Skip to content

Text Recognition

Module Description

Text Recognition detects and extracts printed text from images and video frames. It supports multiple languages, outputs structured OCR results (including layout and positional metadata), and can be used for indexing, searching and analytics of visual documents.

Module ID: text_recognition

Warning

Slow page loads on the DeepVA Frontend can occur during result visualization when processing long videos with the Text Recognition module.

DeepVA’s Text Recognition samples video at 4 frames/second and the frontend fetches the full detailed-results payload, which includes bounding boxes, timestamps, and metadata for every detected text segment. For long videos this can be very large, currently leading to very slow page loads.

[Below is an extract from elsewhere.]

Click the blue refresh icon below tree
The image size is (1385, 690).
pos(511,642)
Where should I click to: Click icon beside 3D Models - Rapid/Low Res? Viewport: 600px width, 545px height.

We are currently addressing this issue by introducing a better lazy-loading technique in the frontend. API users are not impacted since endpoints supports pagination.

Module Parameters

Name Type Default Description
language string latin The language or category of languages
threshold number 0.5 A confidence threhold to only return predictions with at least higher confidence than this threshold with a range from 0.0 to 1.0
mode string quality Quality vs. performance mode for accuracy and speed optimization. Available values: quality, performance.

Example

The following example demonstrates the processing of the last 10 seconds of the provided video using the processing range in order to extract the text of the credits.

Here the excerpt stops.